Tasks to carry out -
- A) List every requirement that the economics excerpt introduces with the words "There must be".
- B) According to the economics excerpt, what did the "Soviets" that formed into the USSR originate as?
- C) Reproduce the part of the economics excerpt that begins with the words "In this regard, it" and ends after "unnatural, immoral sort.", substituting "currency manipulation" for "money manipulation".

Exercise text -
Yes, technology can displace workers. However, history shows that this tends to be temporary. Displaced workers normally if not always find other employment, although they may have to accept low wages while learning new skills. That can be complicated if minimum-wage laws are in force, preventing workers from temporarily acquiring new skills on the job in exchange for reduced wages. Consider that labor market flexibility was part and parcel of the Industrial Revolution. Minimum wage laws were essentially nonexistent.
Yes, workers would occasionally organize and strike for higher wages, and often they would succeed. I, for one, do not see anything wrong with workers voluntarily organizing to press for higher wages, or for employers to make a nursery or school available for their children, or perhaps a medical center, or any one of the many facilities that had become relatively common in and around factories by the middle of the Industrial Revolution. But for workers to organize violent action to damage capital goods or render them inoperable even by those workers who would prefer to work instead is a different matter. That intrudes on private property rights. Worse still is when the government actively seeks to promote and support such action by taking sides to garner votes. (Recall that the “Soviets” that would form into the USSR in the 1920s originated as local labor unions.) Imagine had property rights not been secure during the nineteenth century and capitalists—call them Robber Barons if you prefer—had been unable to secure their plant, property, and equipment. Can anyone honestly believe that the Industrial Revolution would nevertheless have succeeded in quintupling the average family’s real income over the course of just a few generations? To return to an essential point from earlier, the Austrian Economic School absolutely and emphatically does not advocate economic anarchy. There must be social institutions in place that can recognize, protect, and enforce property rights. There must be recourse to economic fraud. There must be a robust legal system for adjudicating disputes. Friedrich Hayek perhaps put it best when he explained how governments are essential for setting the rules of the game, but they should not participate in it. Like a football match, or any exciting, competitive sport, if the rules are unclear, everyone just keeps arguing with or, worse, buying off the referee rather than trying to play their best. Frequently changed or arbitrarily enforced rules and regulations encourage rent-seeking behavior, erode commercial ethics, and undermine what could otherwise be healthy economic progress.
In this regard, it is important to recognize that money manipulation is a particularly insidious form of arbitrary and sometimes frequently changing regulation. It results in all the deleterious effects noted above and, as we explore in some detail in the following chapter, also fuels inequality of the unnatural, immoral sort.

[Items from a data source]

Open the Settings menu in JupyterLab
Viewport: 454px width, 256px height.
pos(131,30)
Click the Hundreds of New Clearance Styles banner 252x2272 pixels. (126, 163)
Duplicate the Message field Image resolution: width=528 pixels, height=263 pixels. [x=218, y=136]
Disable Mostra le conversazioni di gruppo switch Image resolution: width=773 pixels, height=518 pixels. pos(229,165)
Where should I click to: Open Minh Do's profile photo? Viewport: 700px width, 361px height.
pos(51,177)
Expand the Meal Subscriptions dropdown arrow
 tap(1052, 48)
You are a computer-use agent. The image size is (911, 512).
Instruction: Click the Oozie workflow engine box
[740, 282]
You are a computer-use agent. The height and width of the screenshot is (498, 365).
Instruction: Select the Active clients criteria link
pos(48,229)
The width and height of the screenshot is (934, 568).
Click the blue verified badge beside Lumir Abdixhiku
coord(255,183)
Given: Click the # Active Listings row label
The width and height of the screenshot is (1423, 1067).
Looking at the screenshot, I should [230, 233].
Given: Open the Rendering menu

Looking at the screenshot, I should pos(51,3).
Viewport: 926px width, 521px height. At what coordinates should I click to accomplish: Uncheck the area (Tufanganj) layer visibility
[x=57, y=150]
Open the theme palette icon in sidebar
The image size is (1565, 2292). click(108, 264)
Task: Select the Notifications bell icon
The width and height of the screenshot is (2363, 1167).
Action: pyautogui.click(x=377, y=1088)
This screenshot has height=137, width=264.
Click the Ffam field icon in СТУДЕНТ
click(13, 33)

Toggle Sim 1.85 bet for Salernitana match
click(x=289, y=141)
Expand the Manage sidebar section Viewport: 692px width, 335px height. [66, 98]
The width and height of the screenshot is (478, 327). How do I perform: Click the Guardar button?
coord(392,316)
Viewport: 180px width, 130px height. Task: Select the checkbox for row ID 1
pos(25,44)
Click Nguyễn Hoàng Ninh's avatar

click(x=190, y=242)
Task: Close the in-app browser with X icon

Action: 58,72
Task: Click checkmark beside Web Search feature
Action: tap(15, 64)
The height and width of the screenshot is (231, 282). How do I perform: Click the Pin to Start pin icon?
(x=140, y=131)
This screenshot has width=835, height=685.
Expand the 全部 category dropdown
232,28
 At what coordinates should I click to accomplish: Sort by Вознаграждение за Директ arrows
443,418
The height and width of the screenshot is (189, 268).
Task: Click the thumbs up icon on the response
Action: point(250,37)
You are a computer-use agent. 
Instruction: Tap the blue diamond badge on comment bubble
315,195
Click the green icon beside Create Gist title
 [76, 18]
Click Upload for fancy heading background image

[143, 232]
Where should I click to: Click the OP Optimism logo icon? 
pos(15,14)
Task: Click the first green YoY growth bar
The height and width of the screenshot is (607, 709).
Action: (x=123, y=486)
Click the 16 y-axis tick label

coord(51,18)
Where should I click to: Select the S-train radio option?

Answers given -
- A)
- Social institutions in place that can recognize, protect, and enforce property rights
- Recourse to economic fraud
- A robust legal system for adjudicating disputes

- B) Local labor unions.

- C)
In this regard, it is important to recognize that currency manipulation is a particularly insidious form of arbitrary and sometimes frequently changing regulation. It results in all the deleterious effects noted above and, as we explore in some detail in the following chapter, also fuels inequality of the unnatural, immoral sort.